WRITTEN EXERCISE A: Can you reproduce the stretch of the records from the line containing "Identify the click" through the end of the records, requests included, with every coordinate in the answers multiplied by 1.3 and rounded to whole numbers (halves up)? Keep the requests and their format samples unchanged.

Skip to content
The importance of internet access
  • AI Chat
  • Code
  • Report
  • How Much of the World Has Access to the Internet?

    Import Packages

    # Import pandas
    import pandas as pd
    import numpy as np
    
    import seaborn as sns
    import matplotlib.pyplot as plt
    
    import missingno as msno
    import scipy as sp
    from scipy import stats
    
    from sklearn.mixture import GaussianMixture

    How Much of the World Has Access to the Internet?

    Now let's now move on to the competition and challenge.

    📖 Background

    You work for a policy consulting firm. One of the firm's principals is preparing to give a presentation on the state of internet access in the world. She needs your help answering some questions about internet accessibility across the world.

    Loading data

    
    
    # Read the internet table
    internet = pd.read_csv('data/internet.csv')

Data on locating visible targets
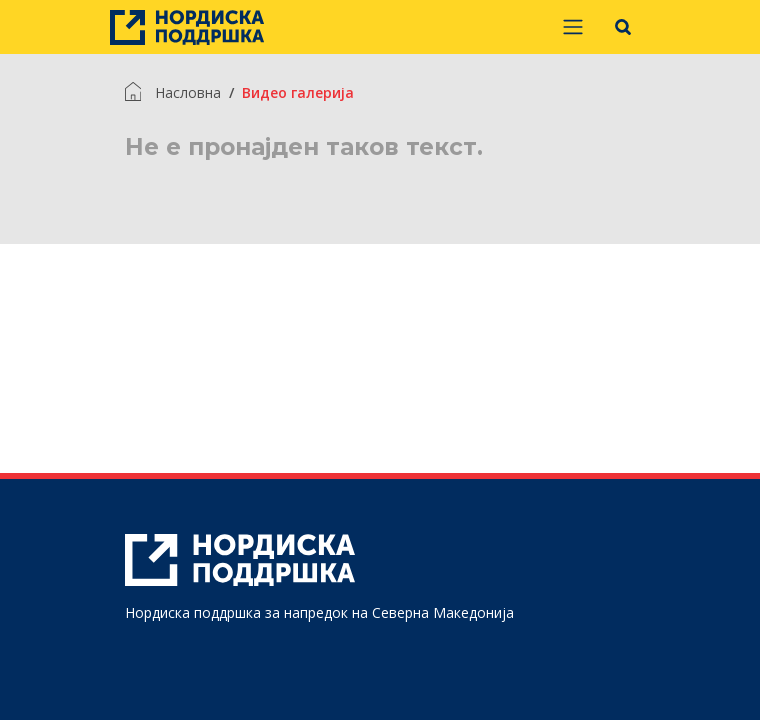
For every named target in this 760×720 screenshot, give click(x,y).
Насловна (188, 92)
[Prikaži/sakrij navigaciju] (573, 27)
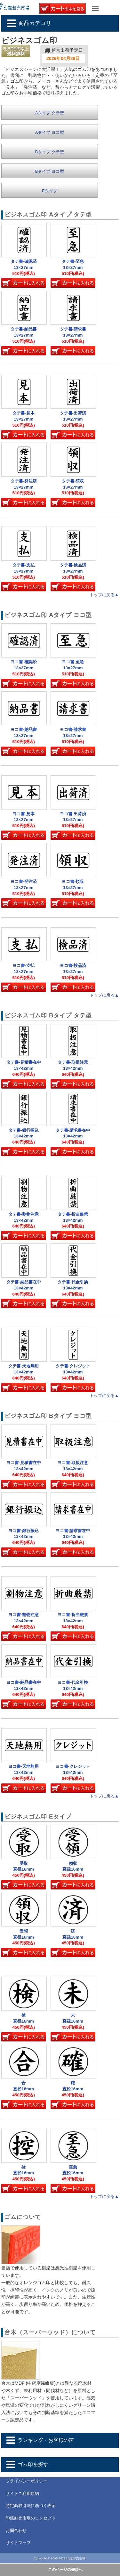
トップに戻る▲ (104, 594)
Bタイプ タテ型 (49, 151)
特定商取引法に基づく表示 (31, 2505)
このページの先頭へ (65, 2569)
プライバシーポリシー (26, 2481)
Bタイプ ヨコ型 (49, 171)
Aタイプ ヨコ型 (49, 132)
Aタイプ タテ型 (49, 112)
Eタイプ (49, 190)
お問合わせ (16, 2530)
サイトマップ (18, 2542)
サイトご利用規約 (22, 2493)
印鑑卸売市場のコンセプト (31, 2518)
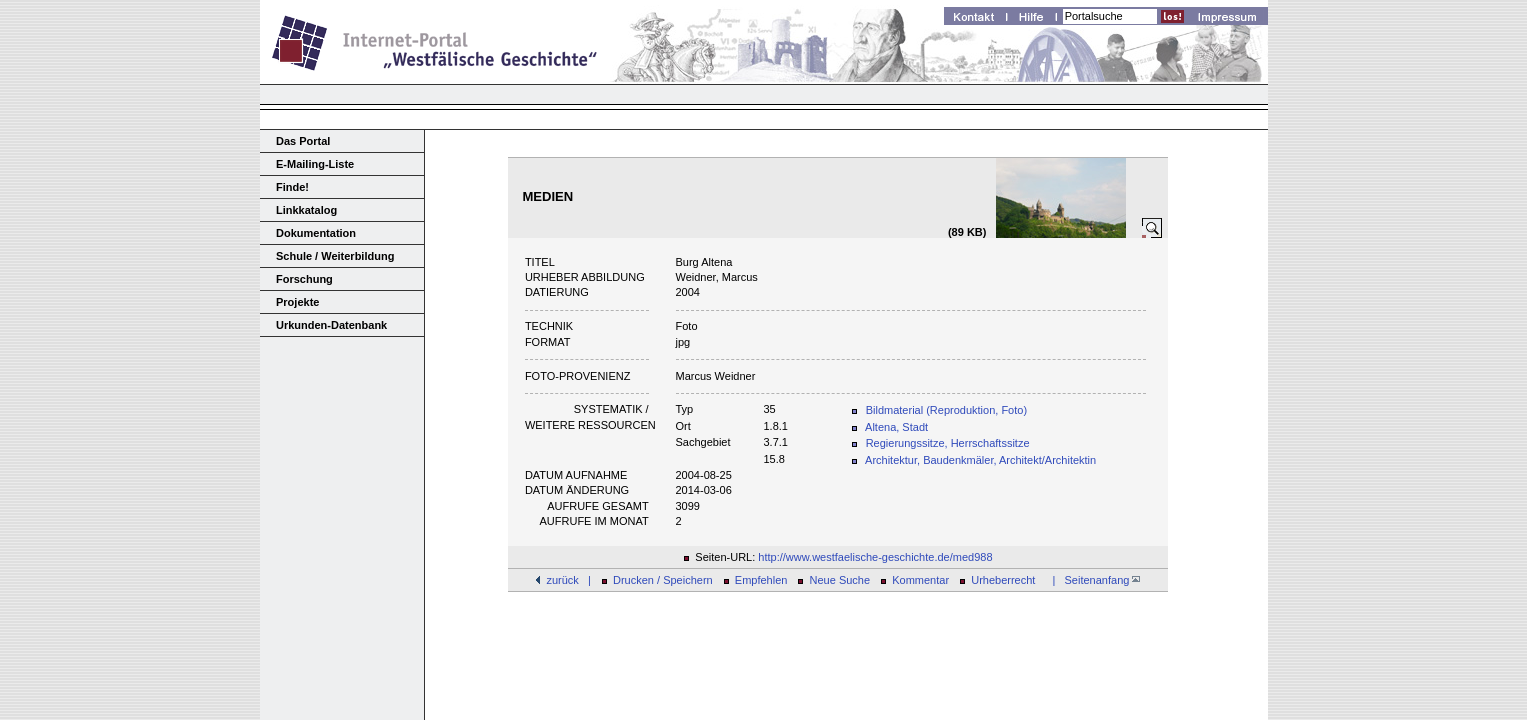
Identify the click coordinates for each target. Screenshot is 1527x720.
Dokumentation (316, 233)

WRITTEN EXERCISE B: In the notebook on internet access, from what file path is the internet table read?

FULL OUTPUT A:
Identify the click coordinates for each target. Screenshot is 1527x720.
Dokumentation (411, 303)

FULL OUTPUT B: data/internet.csv